Gruppenbild mit OB: Martin Horn mit den JobRad-Machern Ulrich Prediger (r.) und Holger Tumat.

Freiburgs Oberbürgermeister gehört nicht dazu. Er ist mit dem Auto bei der Lokhalle vorgefahren. Aus Zeitgründen, erklärt er. Aber auch, weil er auf sein „persönliches JobRad noch etwas warten muss“. Der Grund: Diskussionen mit Ver.di. Die Gewerkschaft lehnt das JobRad ab. Ihre Rechenbeispiele zeigen: Bedenkt man, dass für die – beim Leasing zwingend notwendige – Versicherung Kosten anfallen, und dass die Rente durch die Entgeltumwandlung niedriger ausfällt, würde sich das Dienstrad für viele Beschäftigte nicht rechnen.

Beim Marktführer kann man diese Argumente nicht nachvollziehen. Mehr als 80 Prozent der Arbeitgeber würden sich an der Leasingrate, der Versicherung oder den Inspektionen beteiligen. Im Vergleich zum Direktkauf eines Rads könnten JobRadler bis zu 25 Prozent sparen – gibt der Arbeitgeber noch etwas dazu, sogar deutlich mehr.
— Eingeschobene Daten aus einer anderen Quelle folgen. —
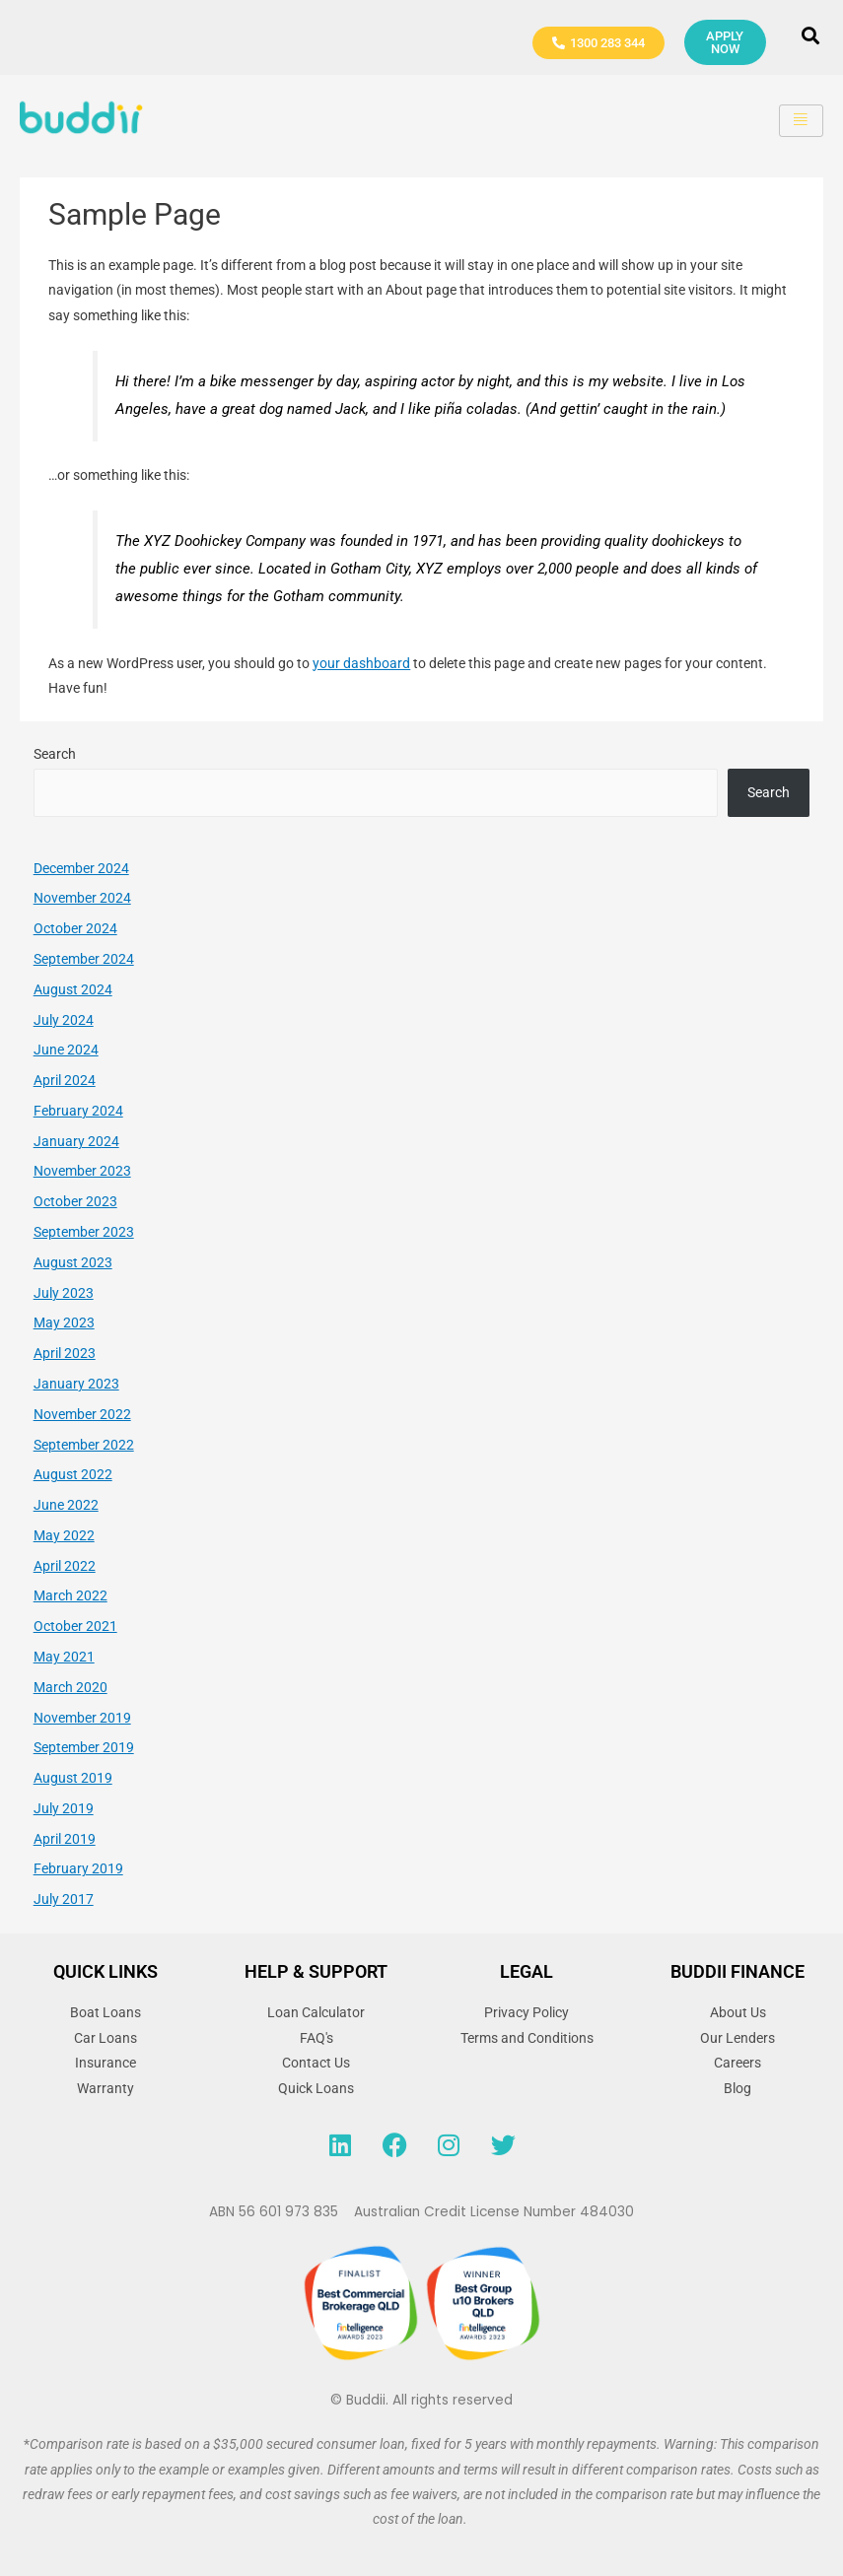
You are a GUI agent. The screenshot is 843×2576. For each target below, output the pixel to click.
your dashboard (361, 663)
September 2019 (84, 1747)
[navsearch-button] (810, 37)
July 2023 (64, 1293)
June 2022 (66, 1505)
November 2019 (82, 1718)
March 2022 (70, 1595)
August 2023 (73, 1262)
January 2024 (76, 1141)
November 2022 (82, 1414)
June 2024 (66, 1049)
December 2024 (81, 868)
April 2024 (65, 1080)
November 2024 (82, 898)
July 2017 (64, 1899)
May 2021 (64, 1656)
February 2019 (78, 1868)
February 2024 (78, 1111)
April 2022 (65, 1566)
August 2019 (73, 1778)
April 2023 (65, 1353)
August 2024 (73, 989)
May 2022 (64, 1535)
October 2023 (75, 1201)
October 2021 (75, 1626)
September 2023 (84, 1232)
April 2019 (65, 1839)
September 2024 (84, 959)
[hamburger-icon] (801, 120)
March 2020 (70, 1687)
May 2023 (64, 1322)
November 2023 (82, 1171)
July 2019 (64, 1808)
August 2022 (73, 1474)
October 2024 (75, 928)
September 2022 (84, 1445)
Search (55, 754)
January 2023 (76, 1383)
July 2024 (64, 1020)
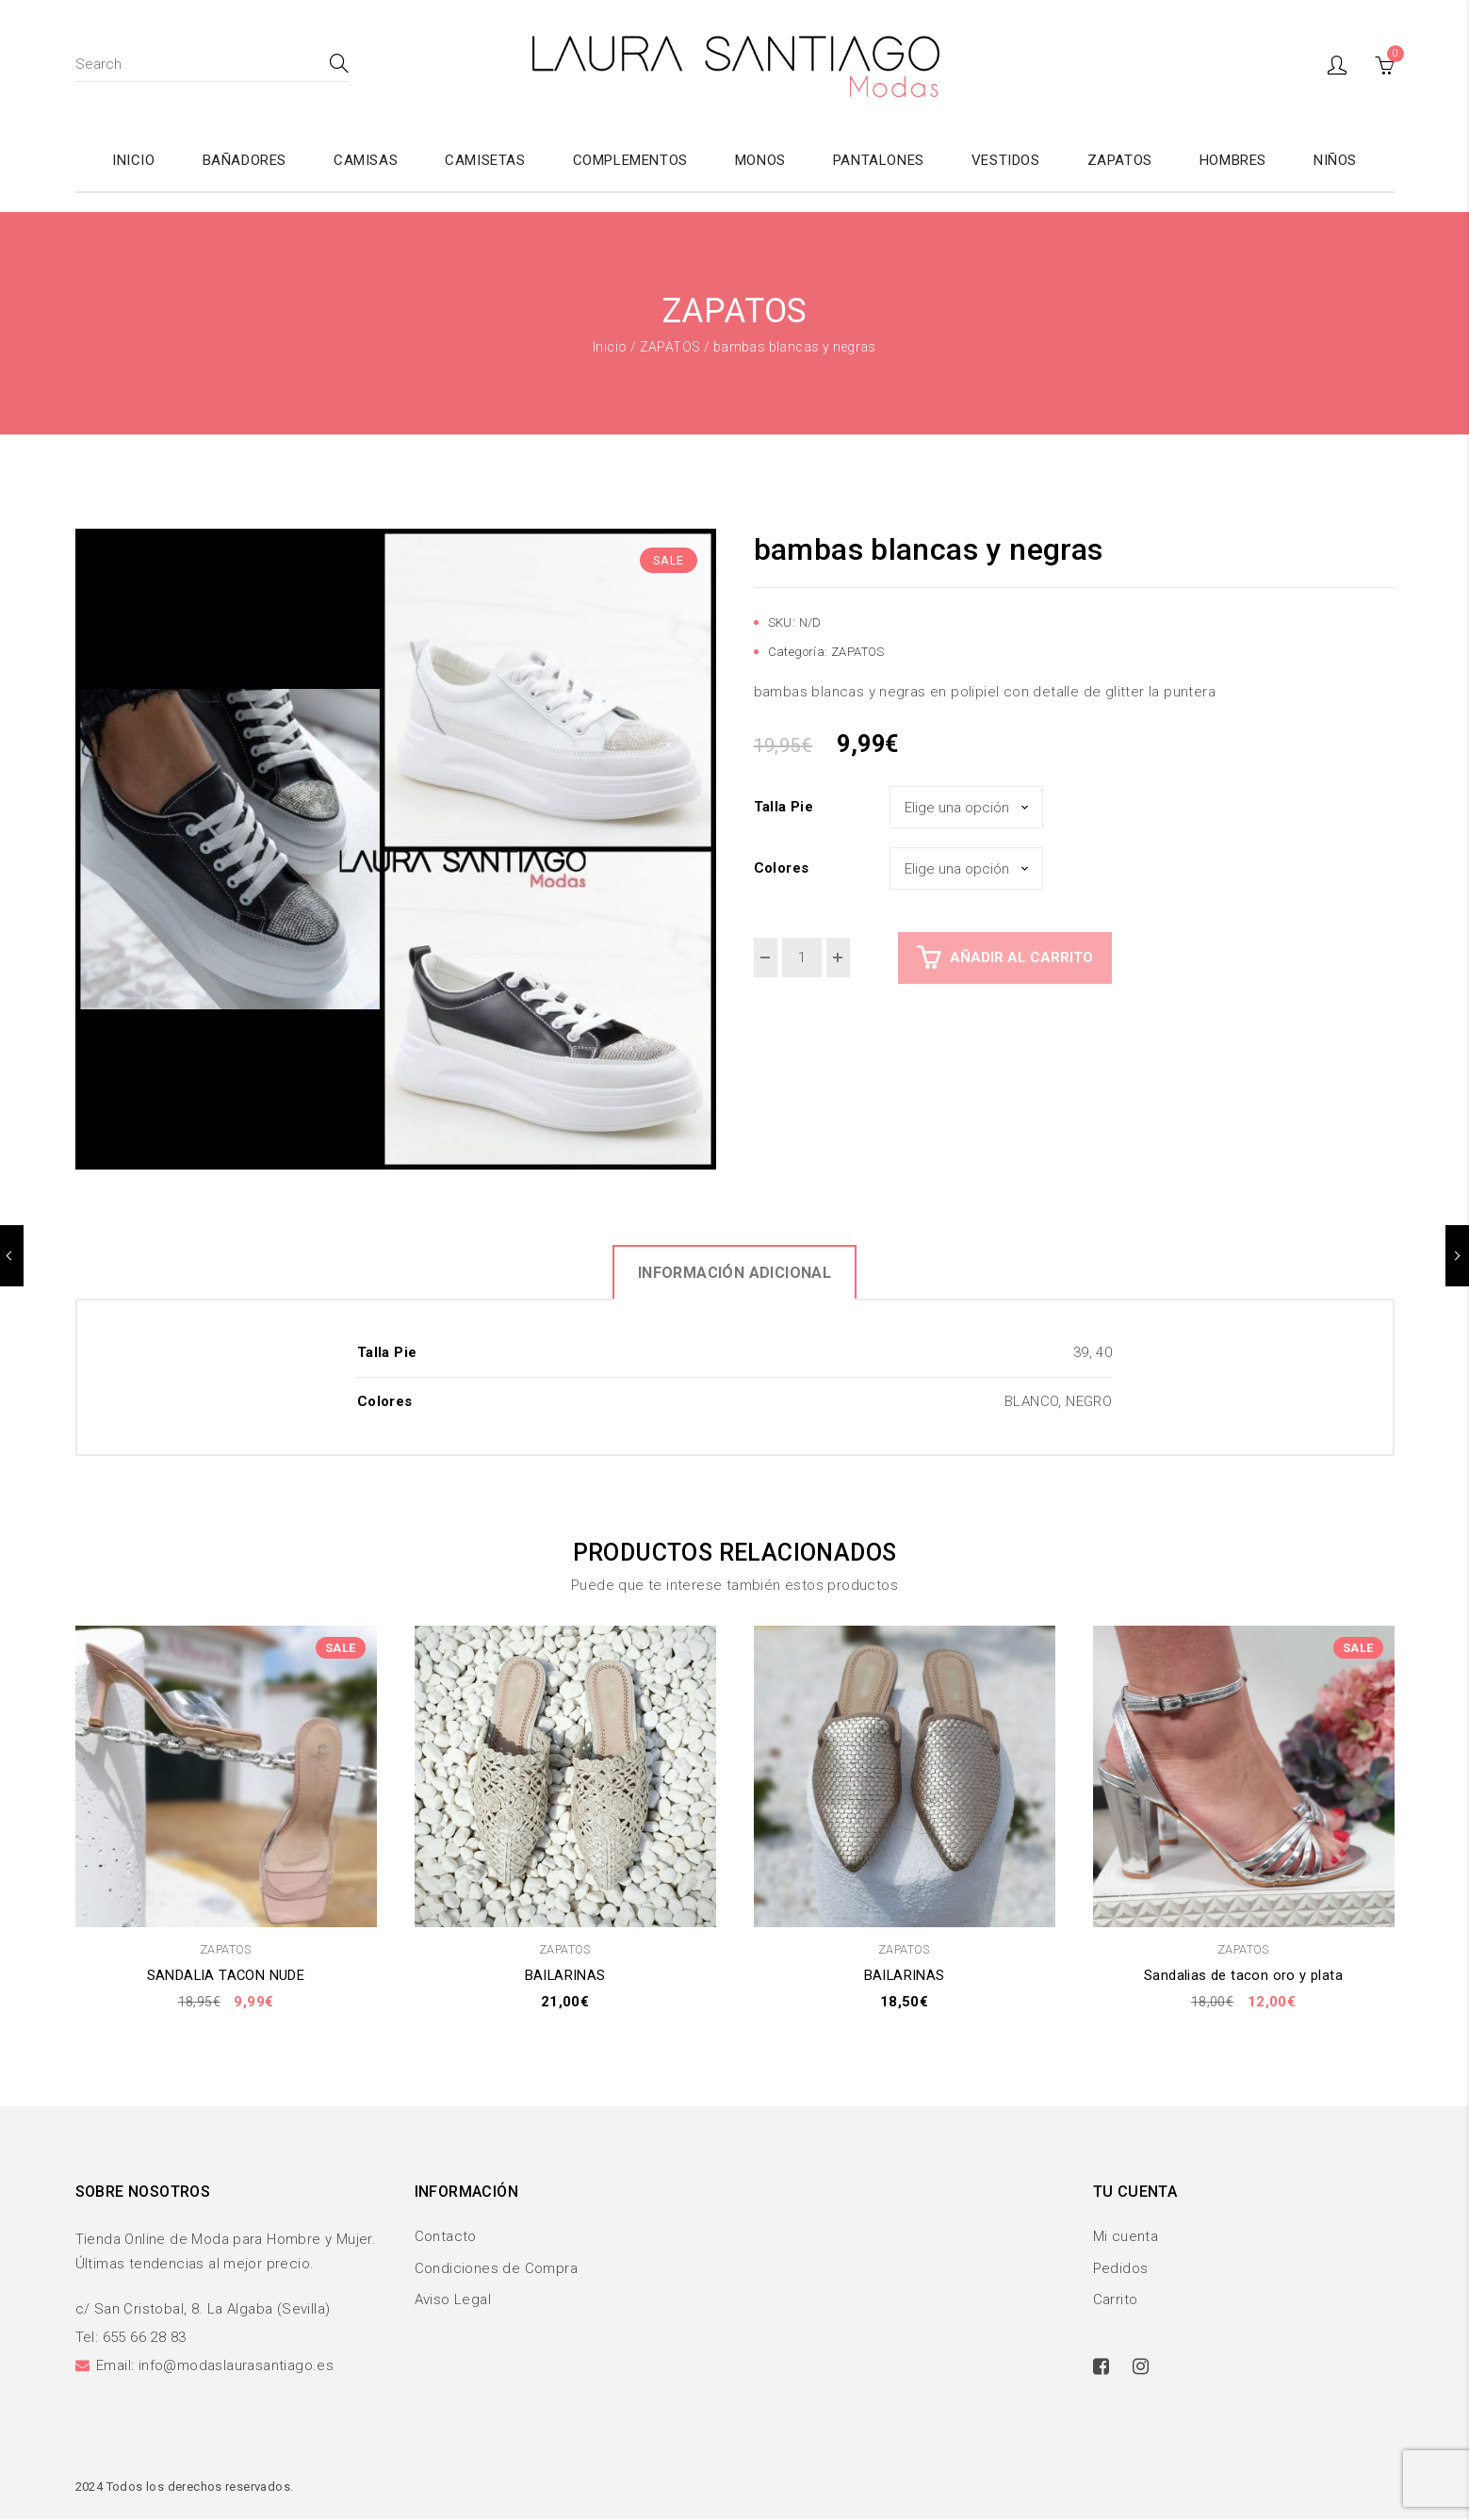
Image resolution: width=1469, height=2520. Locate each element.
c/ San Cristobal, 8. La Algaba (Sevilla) (203, 2309)
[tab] (734, 1272)
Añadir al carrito (1021, 957)
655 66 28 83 (145, 2338)
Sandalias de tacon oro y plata (1243, 1975)
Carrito (1115, 2300)
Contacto (446, 2236)
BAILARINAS (565, 1975)
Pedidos (1121, 2268)
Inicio (610, 346)
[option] (395, 849)
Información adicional (734, 1273)
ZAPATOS (670, 346)
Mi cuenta (1126, 2236)
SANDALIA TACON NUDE (226, 1975)
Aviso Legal (453, 2300)
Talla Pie (784, 806)
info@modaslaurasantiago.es (236, 2366)
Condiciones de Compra (496, 2268)
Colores (781, 867)
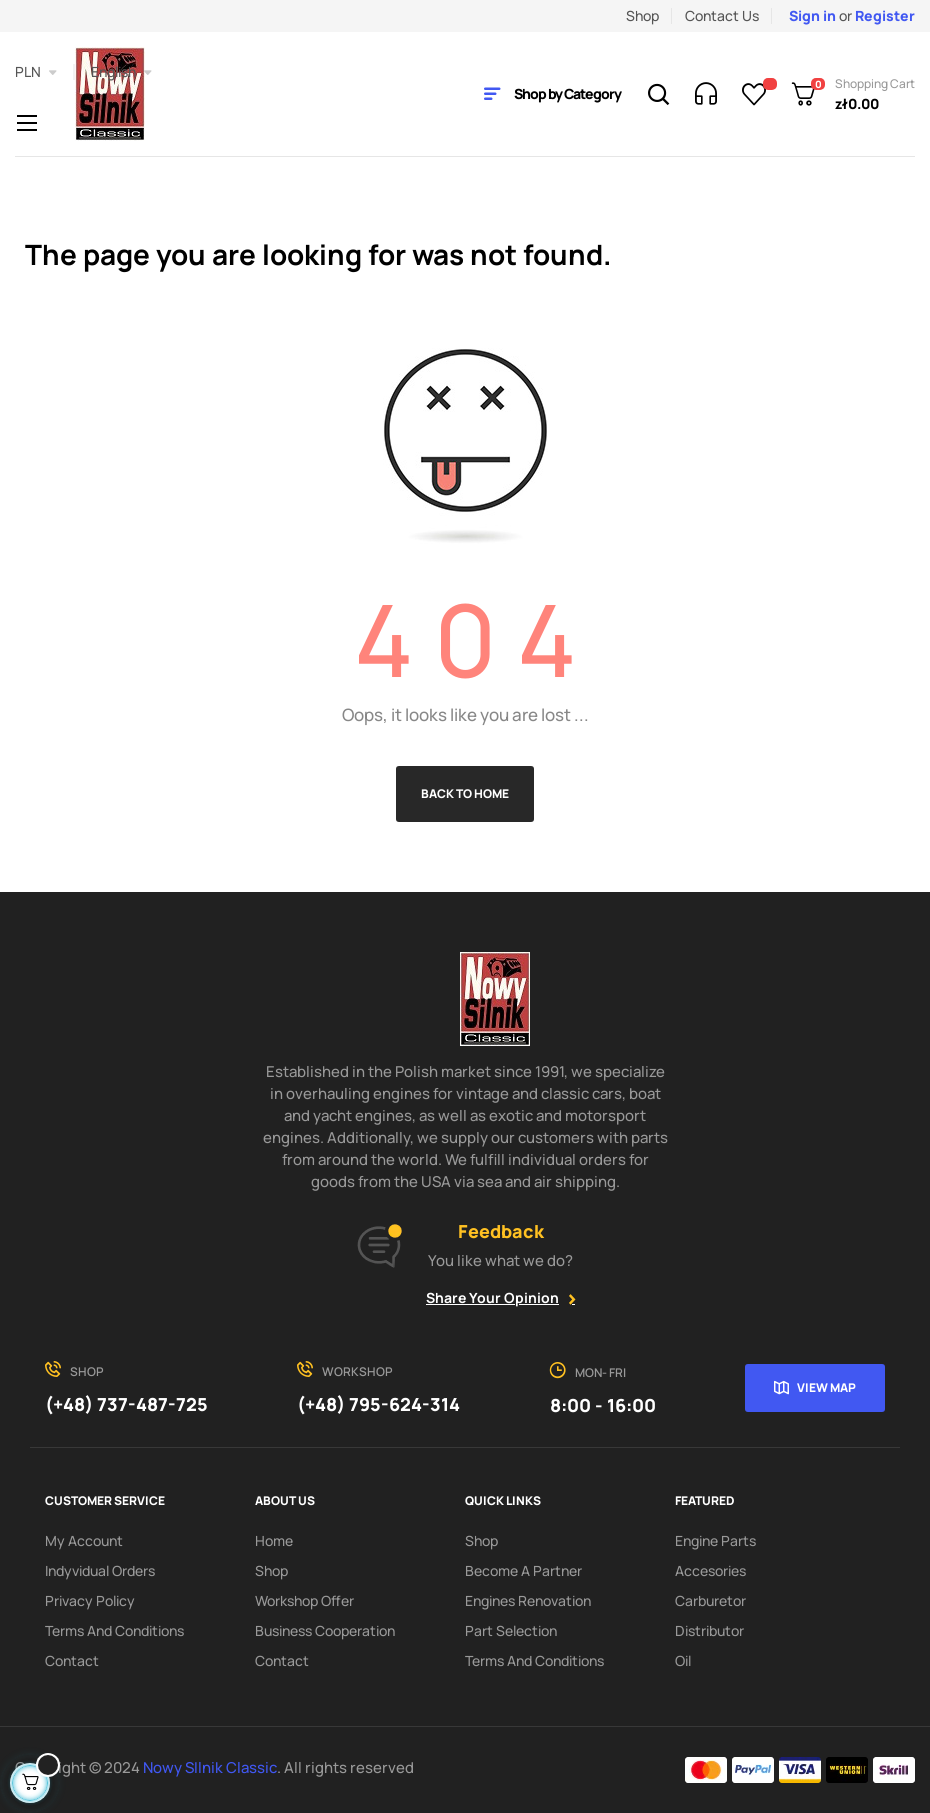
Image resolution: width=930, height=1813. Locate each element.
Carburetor (710, 1600)
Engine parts (715, 1540)
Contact (72, 1660)
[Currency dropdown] (36, 72)
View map (826, 1387)
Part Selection (511, 1630)
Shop (642, 15)
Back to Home (465, 793)
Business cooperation (325, 1630)
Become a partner (523, 1570)
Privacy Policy (90, 1600)
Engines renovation (528, 1600)
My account (84, 1540)
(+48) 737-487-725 (126, 1404)
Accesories (710, 1570)
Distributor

Und dann sind da noch die nichtmonetären Vorteile, die JobRad gerne belegt: Fahrradpendler sind im Schnitt pro Jahr zwei Tage weniger krank. Sie haben ein um 46 Prozent geringeres Risiko, am Herzen zu erkranken, sind stressresistenter und leistungsfähiger. Und wiegen im Schnitt bis zu vier Kilo weniger als ihre autofahrenden Kollegen. „Zahlreiche wissenschaftliche Studien zeigen immer wieder, wie positiv sich regelmäßiges Radfahren auf die Gesundheit auswirkt“, so Prediger. „Daher sind wir davon überzeugt, dass die Gesundheit im Alter die Lebensqualität deutlich positiver beeinflusst als eine minimal ­höhere monatliche Rente.“

So funktioniert JobRad

Der Arbeitnehmer sucht sich ein Fahrrad oder E-Bike nach seinen Wünschen aus. Der Arbeitgeber least das Rad und überlässt es seinem Mitarbeiter. Um die Leasingrate zu bedienen, behält er einen Teil des Bruttogehalts ein. Wie auch beim Dienstwagen kommt nun die Ein-Prozent-Regel zum Tragen: Um den geldwerten Vorteil der Gehaltsumwandlung auszugleichen, muss der Jobradler pro Monat ein Prozent des Radpreises versteuern. Nach der Vertragslaufzeit kann er entweder einen neuen Vertrag abschließen oder das Fahrrad zum Restwert kaufen.